Battlefield Earth: A Saga of the Year 3000 (2000) (part 8 of 10)

And now begins the Battle of Denver (the DVD’s title for this section, not mine). I prefer calling it the Rumba In Dar Hills! Before we begin, I should mention I’m originally from lush and tropical Puerto Rico (for those of you geographically-challenged, it’s an island in the Caribbean owned by the United States). So my knowledge of American movies and pop culture is probably not as complete as it should be. Hence, I won’t be accusing this movie of stealing from other movies. However, I will be pointing out all the obvious clichés. Hopefully, I’ll get through this before my brain comes oozing out of my ears. Without any further ado, on to Richmond… err Denver!

We cut (no center wipe here; Mr.
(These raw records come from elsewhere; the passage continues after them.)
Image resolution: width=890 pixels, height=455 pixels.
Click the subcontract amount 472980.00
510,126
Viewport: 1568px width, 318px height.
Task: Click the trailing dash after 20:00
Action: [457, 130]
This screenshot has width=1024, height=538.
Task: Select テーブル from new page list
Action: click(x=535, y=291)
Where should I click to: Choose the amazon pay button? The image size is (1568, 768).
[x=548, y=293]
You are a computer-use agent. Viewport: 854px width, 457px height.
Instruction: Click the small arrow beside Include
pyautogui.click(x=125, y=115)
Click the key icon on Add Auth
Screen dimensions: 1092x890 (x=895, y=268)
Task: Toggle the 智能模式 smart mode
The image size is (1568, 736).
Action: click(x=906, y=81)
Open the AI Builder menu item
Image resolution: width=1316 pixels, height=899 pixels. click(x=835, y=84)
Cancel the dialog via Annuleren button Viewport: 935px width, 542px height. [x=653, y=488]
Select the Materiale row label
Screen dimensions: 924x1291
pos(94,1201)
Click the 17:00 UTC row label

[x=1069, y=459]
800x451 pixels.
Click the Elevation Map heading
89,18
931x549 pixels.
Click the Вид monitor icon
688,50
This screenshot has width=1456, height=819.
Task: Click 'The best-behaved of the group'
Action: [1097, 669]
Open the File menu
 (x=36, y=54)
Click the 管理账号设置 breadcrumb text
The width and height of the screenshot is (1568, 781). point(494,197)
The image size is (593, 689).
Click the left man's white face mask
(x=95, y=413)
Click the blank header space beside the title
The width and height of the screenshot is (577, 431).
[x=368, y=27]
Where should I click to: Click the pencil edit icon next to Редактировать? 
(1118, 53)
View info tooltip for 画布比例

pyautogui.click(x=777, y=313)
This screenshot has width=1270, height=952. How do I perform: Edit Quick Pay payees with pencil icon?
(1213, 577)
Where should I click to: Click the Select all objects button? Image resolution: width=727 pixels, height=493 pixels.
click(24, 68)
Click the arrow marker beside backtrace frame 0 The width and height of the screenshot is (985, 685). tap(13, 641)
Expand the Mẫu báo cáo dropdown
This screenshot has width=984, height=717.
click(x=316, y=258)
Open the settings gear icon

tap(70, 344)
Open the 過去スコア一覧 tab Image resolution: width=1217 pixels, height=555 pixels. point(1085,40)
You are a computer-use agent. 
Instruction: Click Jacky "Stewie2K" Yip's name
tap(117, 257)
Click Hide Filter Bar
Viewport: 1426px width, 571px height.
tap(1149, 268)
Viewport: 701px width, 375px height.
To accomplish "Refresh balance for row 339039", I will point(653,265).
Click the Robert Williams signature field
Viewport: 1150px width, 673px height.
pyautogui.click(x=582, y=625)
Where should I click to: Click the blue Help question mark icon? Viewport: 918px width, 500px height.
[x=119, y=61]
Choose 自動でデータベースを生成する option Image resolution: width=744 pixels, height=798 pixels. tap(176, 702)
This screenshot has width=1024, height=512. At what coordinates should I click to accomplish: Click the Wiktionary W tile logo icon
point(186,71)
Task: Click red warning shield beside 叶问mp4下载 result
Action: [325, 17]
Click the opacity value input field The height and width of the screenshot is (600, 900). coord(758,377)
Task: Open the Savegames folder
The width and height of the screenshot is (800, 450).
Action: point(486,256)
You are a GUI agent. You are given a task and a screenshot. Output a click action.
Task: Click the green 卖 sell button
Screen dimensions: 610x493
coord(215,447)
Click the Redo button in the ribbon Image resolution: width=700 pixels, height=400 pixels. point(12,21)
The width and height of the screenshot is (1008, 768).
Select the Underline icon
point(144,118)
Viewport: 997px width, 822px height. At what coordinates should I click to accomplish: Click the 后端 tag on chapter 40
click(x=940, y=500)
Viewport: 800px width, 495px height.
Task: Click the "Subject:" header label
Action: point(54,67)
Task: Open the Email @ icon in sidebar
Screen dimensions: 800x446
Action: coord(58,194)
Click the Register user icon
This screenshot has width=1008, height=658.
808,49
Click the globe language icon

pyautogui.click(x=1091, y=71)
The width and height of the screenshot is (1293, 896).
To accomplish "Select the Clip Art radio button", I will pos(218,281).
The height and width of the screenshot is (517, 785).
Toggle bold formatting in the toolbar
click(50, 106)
Christian, you betray me) to a lonely guard going into the human holding pens. Mickey calls from his perch to announce three guards coming from the north, and two from the south. General Jonnie Goodboy Rommel orders a Random Guy to take on the ones on the south, and he’ll take on the ones on the north.

General Goodboy sneaks up on his guards, but Random Guy launches a blundering attack that would make General George B. McClellan seem like a military genius on par with Alexander the Great. Needless to say, Random Guy is quickly dispatched (bye, Random Guy, we hardly knew ye!). General Goodboy notices, and does the traditional “NOOOOOO!!!!” That’s right, Smartboy: people actually get killed in battles. He shoots the Psychlos and tries to save our Random Guy, who is obviously already dead.

Mickey tries to warn General Goodboy that the shots activated the alarms, and that five guards are rushing to their location. Soon, Psychlos are lunging towards our heroes at a tilted angle. As an aside, I understand they’re doing this to make Travolta and Whitaker look taller. But would it have killed them to find guys who are actually tall to play some of the other Psychlos? Like say, some centers in semi-pro basketball leagues? Getting a couple of seven-foot guys on platform shoes would have produced the same effect.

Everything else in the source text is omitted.